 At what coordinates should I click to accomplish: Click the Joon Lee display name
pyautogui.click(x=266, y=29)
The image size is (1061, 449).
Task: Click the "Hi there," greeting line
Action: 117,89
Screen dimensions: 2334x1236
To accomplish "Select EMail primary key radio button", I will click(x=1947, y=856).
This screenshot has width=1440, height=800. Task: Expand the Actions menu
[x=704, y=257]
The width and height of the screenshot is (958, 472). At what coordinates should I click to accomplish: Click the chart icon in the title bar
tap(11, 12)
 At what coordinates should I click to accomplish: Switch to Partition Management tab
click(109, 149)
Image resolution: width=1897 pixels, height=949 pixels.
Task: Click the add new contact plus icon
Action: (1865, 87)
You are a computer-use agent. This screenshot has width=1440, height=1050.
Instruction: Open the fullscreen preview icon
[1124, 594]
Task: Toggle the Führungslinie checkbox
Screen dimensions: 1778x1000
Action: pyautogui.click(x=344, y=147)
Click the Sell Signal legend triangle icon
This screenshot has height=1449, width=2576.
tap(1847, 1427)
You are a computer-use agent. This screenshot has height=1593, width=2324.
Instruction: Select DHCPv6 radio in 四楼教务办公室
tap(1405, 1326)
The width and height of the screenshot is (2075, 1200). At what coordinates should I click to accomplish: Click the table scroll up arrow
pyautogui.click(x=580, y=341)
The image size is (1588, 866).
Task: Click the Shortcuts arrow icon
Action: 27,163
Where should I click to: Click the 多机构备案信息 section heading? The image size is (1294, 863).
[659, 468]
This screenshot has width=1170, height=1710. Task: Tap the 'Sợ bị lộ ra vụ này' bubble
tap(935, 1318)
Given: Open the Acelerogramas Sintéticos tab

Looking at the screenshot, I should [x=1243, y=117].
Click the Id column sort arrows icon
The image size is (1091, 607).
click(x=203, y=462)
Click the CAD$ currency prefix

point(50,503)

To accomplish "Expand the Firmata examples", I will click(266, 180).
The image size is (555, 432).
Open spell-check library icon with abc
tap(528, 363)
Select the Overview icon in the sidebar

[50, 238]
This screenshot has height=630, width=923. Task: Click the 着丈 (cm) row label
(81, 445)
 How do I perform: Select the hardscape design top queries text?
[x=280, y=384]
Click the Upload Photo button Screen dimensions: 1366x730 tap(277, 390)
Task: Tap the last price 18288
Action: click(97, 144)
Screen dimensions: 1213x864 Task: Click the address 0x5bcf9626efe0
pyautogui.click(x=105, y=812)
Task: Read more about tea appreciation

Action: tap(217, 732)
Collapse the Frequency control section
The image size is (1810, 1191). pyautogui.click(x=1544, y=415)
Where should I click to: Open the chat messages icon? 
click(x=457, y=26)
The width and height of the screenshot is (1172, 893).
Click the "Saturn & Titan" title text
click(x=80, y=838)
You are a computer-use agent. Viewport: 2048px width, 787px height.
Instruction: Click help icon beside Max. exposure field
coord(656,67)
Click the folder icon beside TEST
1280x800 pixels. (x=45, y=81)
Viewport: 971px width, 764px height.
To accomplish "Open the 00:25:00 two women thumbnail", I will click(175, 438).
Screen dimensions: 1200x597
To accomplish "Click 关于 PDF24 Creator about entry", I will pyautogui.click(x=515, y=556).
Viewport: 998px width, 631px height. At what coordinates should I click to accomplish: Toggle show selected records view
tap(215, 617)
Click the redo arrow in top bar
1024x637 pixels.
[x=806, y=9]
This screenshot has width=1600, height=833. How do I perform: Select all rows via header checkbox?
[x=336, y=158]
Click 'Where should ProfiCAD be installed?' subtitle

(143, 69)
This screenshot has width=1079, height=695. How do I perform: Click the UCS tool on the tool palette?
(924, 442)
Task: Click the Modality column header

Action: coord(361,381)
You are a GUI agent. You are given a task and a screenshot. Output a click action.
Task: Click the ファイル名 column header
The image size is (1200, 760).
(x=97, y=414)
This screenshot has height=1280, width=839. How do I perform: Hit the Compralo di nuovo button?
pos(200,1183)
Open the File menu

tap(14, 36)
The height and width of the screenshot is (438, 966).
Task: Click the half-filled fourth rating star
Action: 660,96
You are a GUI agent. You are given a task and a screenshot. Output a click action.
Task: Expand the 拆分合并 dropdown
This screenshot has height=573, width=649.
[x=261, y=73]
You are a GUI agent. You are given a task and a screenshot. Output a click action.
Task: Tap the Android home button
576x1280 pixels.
——
Stated goal: Output every line of the records above as a Markdown table with the columns No. and Line, numbering the rows in order and leaving out blank lines.

Output:
| No. | Line |
|---|---|
| 1 |  At what coordinates should I click to accomplish: Click the Joon Lee display name |
| 2 | pyautogui.click(x=266, y=29) |
| 3 | The image size is (1061, 449). |
| 4 | Task: Click the "Hi there," greeting line |
| 5 | Action: 117,89 |
| 6 | Screen dimensions: 2334x1236 |
| 7 | To accomplish "Select EMail primary key radio button", I will click(x=1947, y=856). |
| 8 | This screenshot has width=1440, height=800. Task: Expand the Actions menu |
| 9 | [x=704, y=257] |
| 10 | The width and height of the screenshot is (958, 472). At what coordinates should I click to accomplish: Click the chart icon in the title bar |
| 11 | tap(11, 12) |
| 12 |  At what coordinates should I click to accomplish: Switch to Partition Management tab |
| 13 | click(109, 149) |
| 14 | Image resolution: width=1897 pixels, height=949 pixels. |
| 15 | Task: Click the add new contact plus icon |
| 16 | Action: (1865, 87) |
| 17 | You are a computer-use agent. This screenshot has width=1440, height=1050. |
| 18 | Instruction: Open the fullscreen preview icon |
| 19 | [1124, 594] |
| 20 | Task: Toggle the Führungslinie checkbox |
| 21 | Screen dimensions: 1778x1000 |
| 22 | Action: pyautogui.click(x=344, y=147) |
| 23 | Click the Sell Signal legend triangle icon |
| 24 | This screenshot has height=1449, width=2576. |
| 25 | tap(1847, 1427) |
| 26 | You are a computer-use agent. This screenshot has height=1593, width=2324. |
| 27 | Instruction: Select DHCPv6 radio in 四楼教务办公室 |
| 28 | tap(1405, 1326) |
| 29 | The width and height of the screenshot is (2075, 1200). At what coordinates should I click to accomplish: Click the table scroll up arrow |
| 30 | pyautogui.click(x=580, y=341) |
| 31 | The image size is (1588, 866). |
| 32 | Task: Click the Shortcuts arrow icon |
| 33 | Action: 27,163 |
| 34 | Where should I click to: Click the 多机构备案信息 section heading? The image size is (1294, 863). |
| 35 | [659, 468] |
| 36 | This screenshot has width=1170, height=1710. Task: Tap the 'Sợ bị lộ ra vụ này' bubble |
| 37 | tap(935, 1318) |
| 38 | Given: Open the Acelerogramas Sintéticos tab |
| 39 | Looking at the screenshot, I should [x=1243, y=117]. |
| 40 | Click the Id column sort arrows icon |
| 41 | The image size is (1091, 607). |
| 42 | click(x=203, y=462) |
| 43 | Click the CAD$ currency prefix |
| 44 | point(50,503) |
| 45 | To accomplish "Expand the Firmata examples", I will click(266, 180). |
| 46 | The image size is (555, 432). |
| 47 | Open spell-check library icon with abc |
| 48 | tap(528, 363) |
| 49 | Select the Overview icon in the sidebar |
| 50 | [50, 238] |
| 51 | This screenshot has height=630, width=923. Task: Click the 着丈 (cm) row label |
| 52 | (81, 445) |
| 53 |  How do I perform: Select the hardscape design top queries text? |
| 54 | [x=280, y=384] |
| 55 | Click the Upload Photo button Screen dimensions: 1366x730 tap(277, 390) |
| 56 | Task: Tap the last price 18288 |
| 57 | Action: click(97, 144) |
| 58 | Screen dimensions: 1213x864 Task: Click the address 0x5bcf9626efe0 |
| 59 | pyautogui.click(x=105, y=812) |
| 60 | Task: Read more about tea appreciation |
| 61 | Action: tap(217, 732) |
| 62 | Collapse the Frequency control section |
| 63 | The image size is (1810, 1191). pyautogui.click(x=1544, y=415) |
| 64 | Where should I click to: Open the chat messages icon?  |
| 65 | click(x=457, y=26) |
| 66 | The width and height of the screenshot is (1172, 893). |
| 67 | Click the "Saturn & Titan" title text |
| 68 | click(x=80, y=838) |
| 69 | You are a computer-use agent. Viewport: 2048px width, 787px height. |
| 70 | Instruction: Click help icon beside Max. exposure field |
| 71 | coord(656,67) |
| 72 | Click the folder icon beside TEST |
| 73 | 1280x800 pixels. (x=45, y=81) |
| 74 | Viewport: 971px width, 764px height. |
| 75 | To accomplish "Open the 00:25:00 two women thumbnail", I will click(175, 438). |
| 76 | Screen dimensions: 1200x597 |
| 77 | To accomplish "Click 关于 PDF24 Creator about entry", I will pyautogui.click(x=515, y=556). |
| 78 | Viewport: 998px width, 631px height. At what coordinates should I click to accomplish: Toggle show selected records view |
| 79 | tap(215, 617) |
| 80 | Click the redo arrow in top bar |
| 81 | 1024x637 pixels. |
| 82 | [x=806, y=9] |
| 83 | This screenshot has width=1600, height=833. How do I perform: Select all rows via header checkbox? |
| 84 | [x=336, y=158] |
| 85 | Click 'Where should ProfiCAD be installed?' subtitle |
| 86 | (143, 69) |
| 87 | This screenshot has width=1079, height=695. How do I perform: Click the UCS tool on the tool palette? |
| 88 | (924, 442) |
| 89 | Task: Click the Modality column header |
| 90 | Action: coord(361,381) |
| 91 | You are a GUI agent. You are given a task and a screenshot. Output a click action. |
| 92 | Task: Click the ファイル名 column header |
| 93 | The image size is (1200, 760). |
| 94 | (x=97, y=414) |
| 95 | This screenshot has height=1280, width=839. How do I perform: Hit the Compralo di nuovo button? |
| 96 | pos(200,1183) |
| 97 | Open the File menu |
| 98 | tap(14, 36) |
| 99 | The height and width of the screenshot is (438, 966). |
| 100 | Task: Click the half-filled fourth rating star |
| 101 | Action: 660,96 |
| 102 | You are a GUI agent. You are given a task and a screenshot. Output a click action. |
| 103 | Task: Expand the 拆分合并 dropdown |
| 104 | This screenshot has height=573, width=649. |
| 105 | [x=261, y=73] |
| 106 | You are a GUI agent. You are given a task and a screenshot. Output a click action. |
| 107 | Task: Tap the Android home button |
| 108 | 576x1280 pixels. |